Radio SzczecinRadio Szczecin » Polska i świat
reklama
Zobacz
reklama
Zobacz
autopromocja
Zobacz
reklama
Zobacz

Bitwa Warszawska: polskie pozycje pod Miłosną, sierpień 1920. Fot. archiwa.gov.pl (CC0 domena publiczna)
Bitwa Warszawska: polskie pozycje pod Miłosną, sierpień 1920. Fot. archiwa.gov.pl (CC0 domena publiczna)
100 lat temu - 13 sierpnia 1920 roku - rozpoczęła się Bitwa Warszawska. Zwycięstwo wojsk polskich nad Armią Czerwoną w starciu, które nazywane jest Cudem nad Wisłą, zapewniło naszemu państwu niepodległość na blisko 20 lat i uchroniło Europę Zachodnią przed rewolucją komunistyczną. Bitwa była przełomowym momentem wojny polsko-bolszewickiej, która rozpoczęła się rok wcześniej.
13 sierpnia 1920 roku wojska dowodzone przez najzdolniejszego sowieckiego dowódcę Michaiła Tuchaczewskiego rozpoczęły walkę o przedpole stolicy. Po zdobyciu Warszawy napastnikom obiecano po 40 tysięcy rubli i wolność rabunku przez 3 dni. Dla polskich żołnierzy przegrana oznaczała utratę dopiero co odzyskanej niepodległości. Obronna faza walk o Warszawę, trwająca do 16 sierpnia, koncentrowała się w rejonie Radzymina i Ossowa na Froncie Północnym, którym dowodził generał Józef Haller.
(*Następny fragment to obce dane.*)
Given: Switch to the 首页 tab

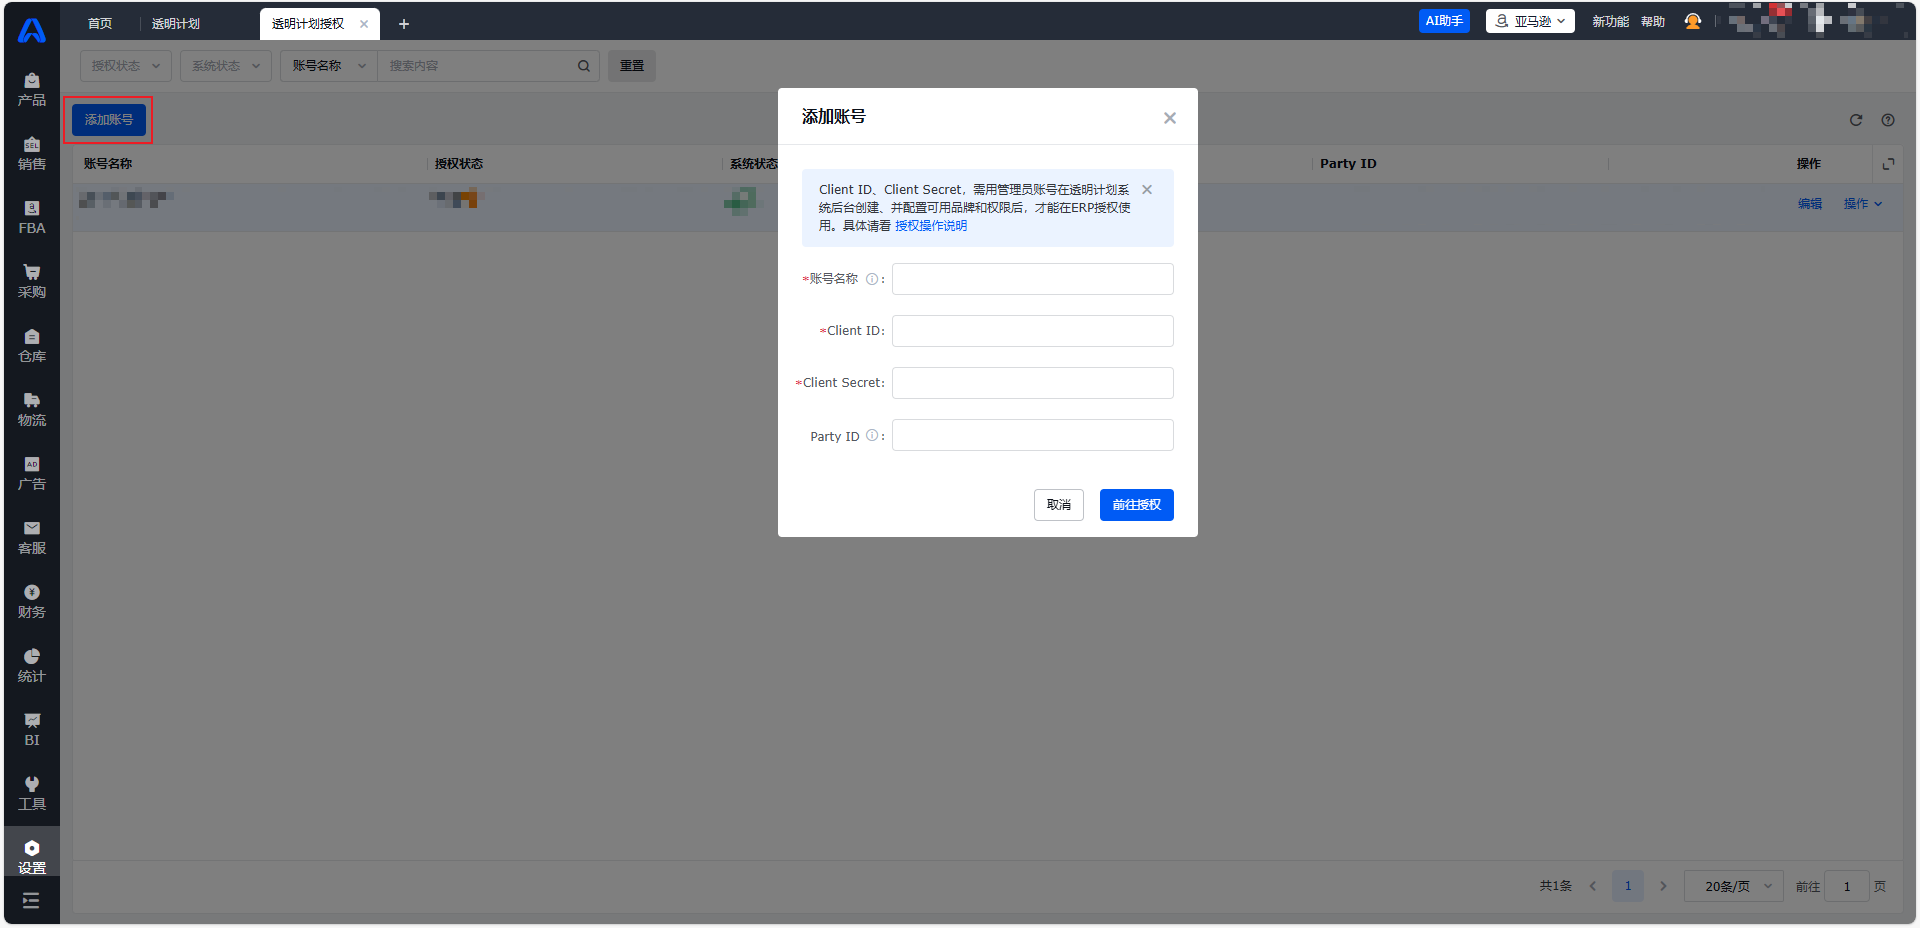Looking at the screenshot, I should pos(100,24).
W chwili rozpoczęcia Bitwy Warszawskiej sytuacja militarna polskich wojsk nie była korzystna. Polska armia pozostawała w odwrocie, wycofując się na zachód pod naporem bolszewików. Nie powiódł się plan zatrzymania napastników na linii Bugu. Z początkiem sierpnia padła twierdza Brześć.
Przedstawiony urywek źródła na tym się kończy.